The previous scheme for Grove Market Place in Eltham was rejected by Greenwich Council - a decision overturned on appeal in 2009.

That application was modified to include a six-storey building, supermarket and 86-bed Travelodge there, and a planning committee has now approved it.

Veronica Denyer, of Court Road, who along with others had opposed the scheme, said afterwards: “We’re very disappointed.

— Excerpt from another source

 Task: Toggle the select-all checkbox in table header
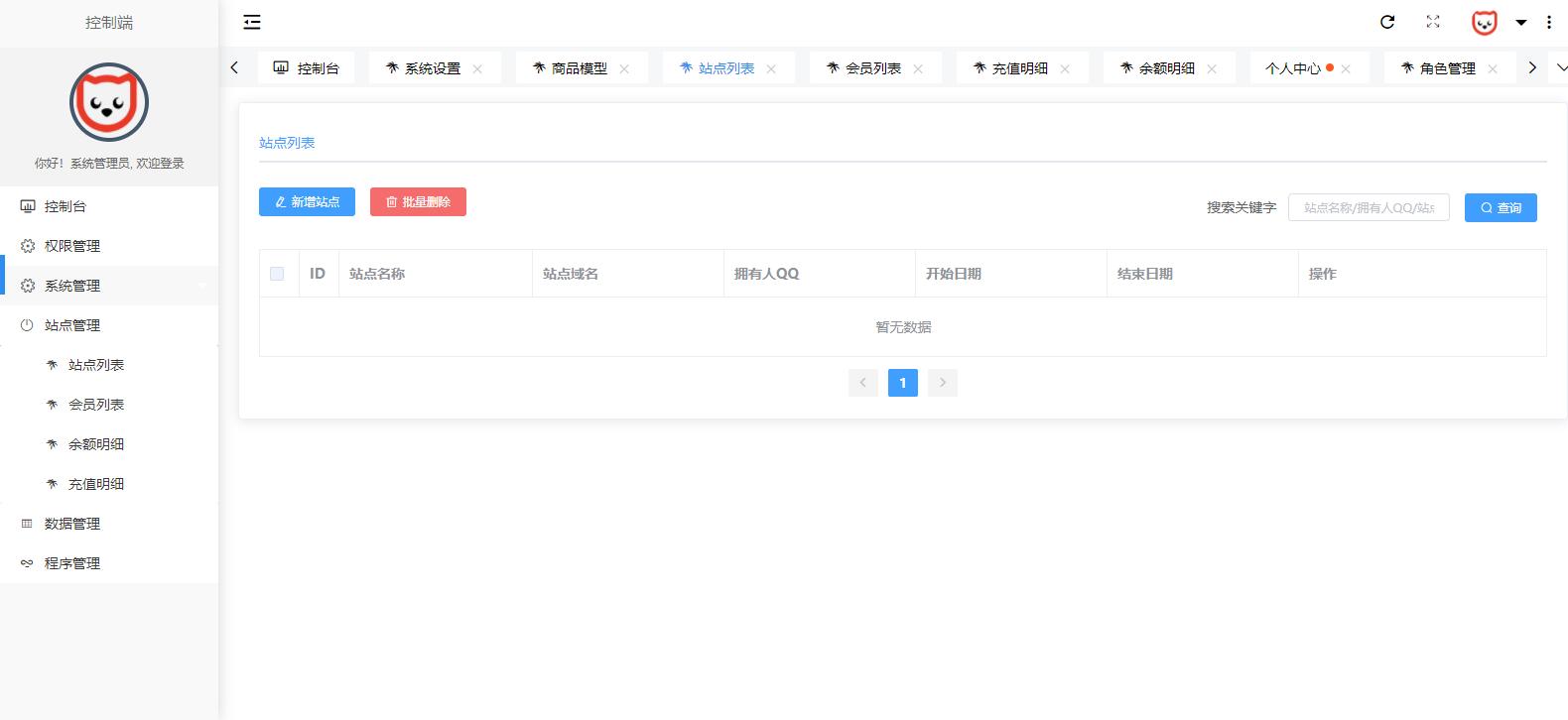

We feel let down because although we desperately want that site worked on we felt it was a gross overdevelopment.”

Among the campaigners objections were the scale of the building, a lack of parking and concerns about congestion on Court Road - judged to be the capital’s eighth busiest in a recent poll.

Ms Denyer said she hoped there would now be progress on the site, which has been left derelict, attracting vermin and squatters.

She said: “It’s been left for the last two-and-a-half years and its been neglected.”

Councillor Dermot Poston, who voted against the proposal, claimed the development would be out of keeping with the conservation area, creating a “cliff-like structure”.

He said afterwards: “I do believe that in years to come when this scheme is up, people will say this was not a good example of planning.”

But the committee backed planning officers’ recommendations that, though the scheme would increase traffic, it would also bring “significant benefits to the town centre.

Developer Cathedral Group’s chief executive Richard Upton said: “Eltham town centre has been sorely in need of investment for some time.

“We’ve been working hard on the Grove as we recognize the importance of this site to the long term health of the town centre.”

He said: “The scheme will bring 300 jobs directly to Eltham town centre in businesses based in the scheme - in the supermarket, the Travelodge hotel, the cafe and in the businesses that will service the flats. A further 50 jobs will be created in businesses serving those in our scheme.”

Work is expected to start in November.